[PATCH 1/1] hotplug cpu: move tasks in empty cpusets to parent

From: Cliff Wickman
Date: Tue Mar 20 2007 - 14:35:18 EST



From: Cliff Wickman <cpw@xxxxxxx>

This patch corrects a situation that occurs when one disables all the cpus
in a cpuset.

At that point, any tasks in that cpuset are incorrectly moved (as I recall,
they were move to a sibling cpuset).
Such tasks should be move the parent of their current cpuset. Or if the
parent cpuset has no cpus, to its parent, etc.
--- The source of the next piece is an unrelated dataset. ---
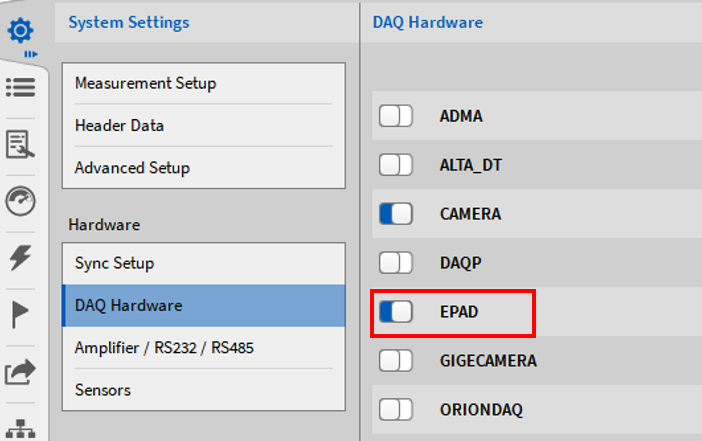Open the document search sidebar icon
Image resolution: width=702 pixels, height=441 pixels.
20,144
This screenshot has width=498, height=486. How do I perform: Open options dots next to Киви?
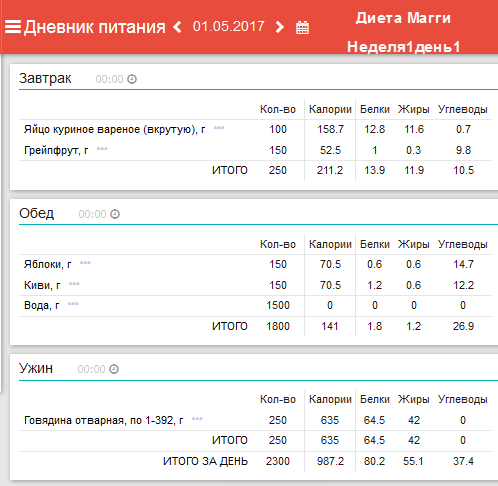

And the empty cpuset should be removed (if it is flagged notify_on_release).

This patch contains the added complexity of taking care not to do memory
allocation while holding the cpusets callback_mutex. And it makes use of the
"cpuset_release_agent" to do the cpuset removals.

It might be simpler to use a separate thread or workqueue. But such code
has not yet been written.

Diffed against 2.6.20-rc6

Signed-off-by: Cliff Wickman <cpw@xxxxxxx>

---
kernel/cpuset.c | 200 ++++++++++++++++++++++++++++++++++++++++++++++++++------
1 file changed, 180 insertions(+), 20 deletions(-)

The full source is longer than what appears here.